-- WHAT TO DO --
Each entry that follows is to be duplicated exactly, without its images.

═════ INPUT RECORDS

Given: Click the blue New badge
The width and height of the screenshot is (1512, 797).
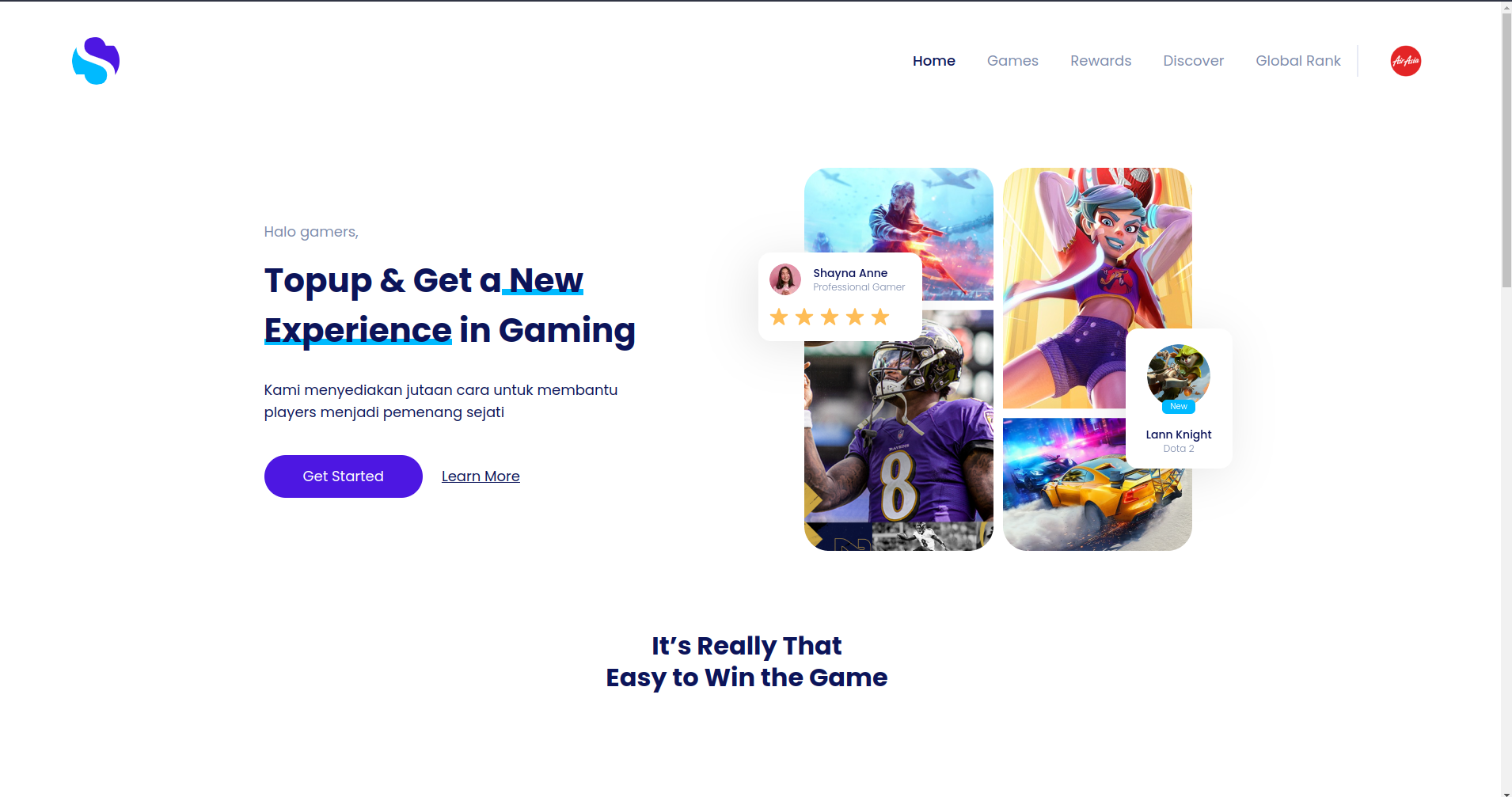Looking at the screenshot, I should [x=1179, y=407].
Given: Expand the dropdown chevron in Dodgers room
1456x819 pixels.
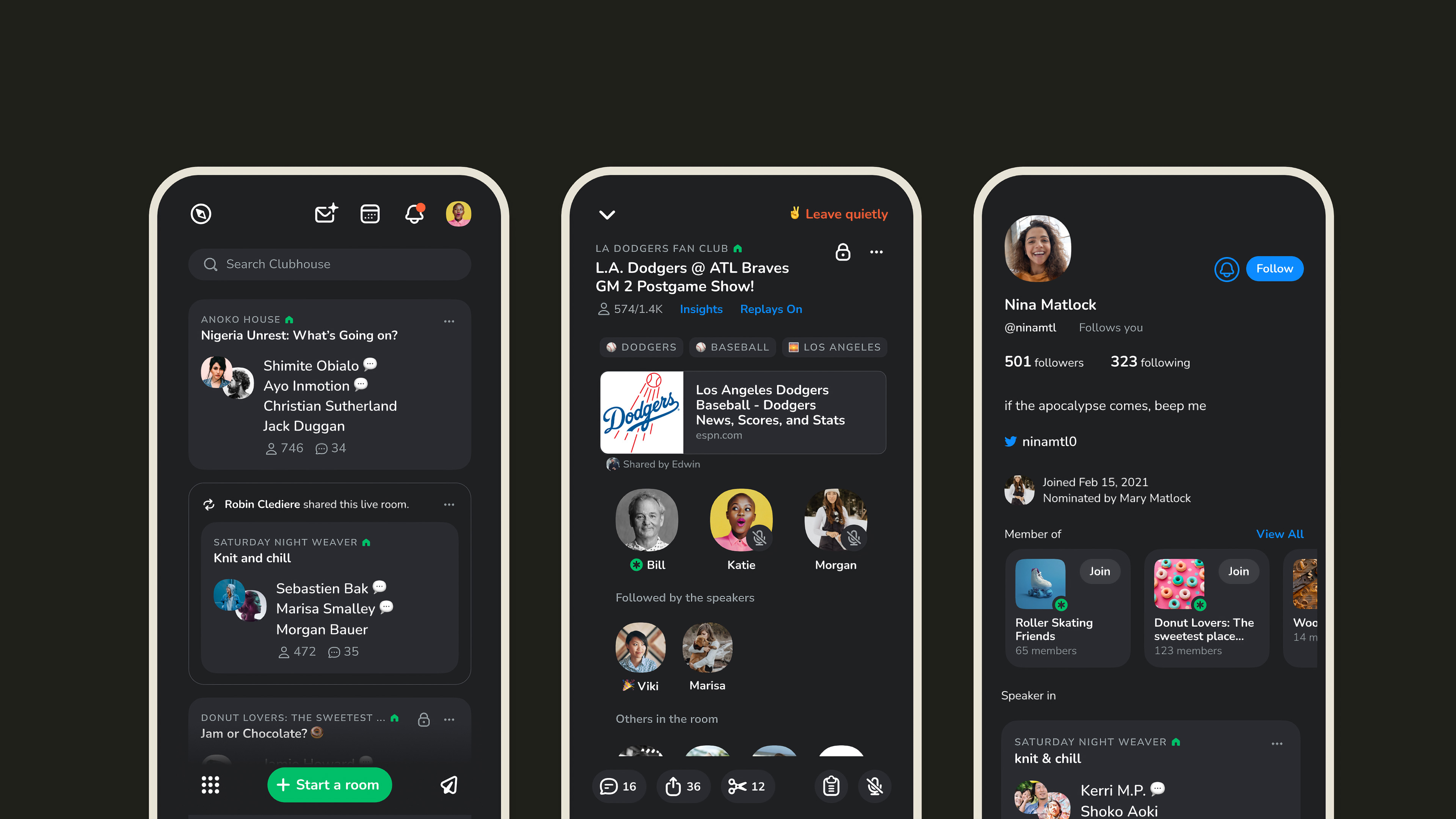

══════════

-- OUTPUT --
Given: Click the blue New badge
The width and height of the screenshot is (1512, 797).
Looking at the screenshot, I should [x=1179, y=407].
Given: Expand the dropdown chevron in Dodgers room
1456x819 pixels.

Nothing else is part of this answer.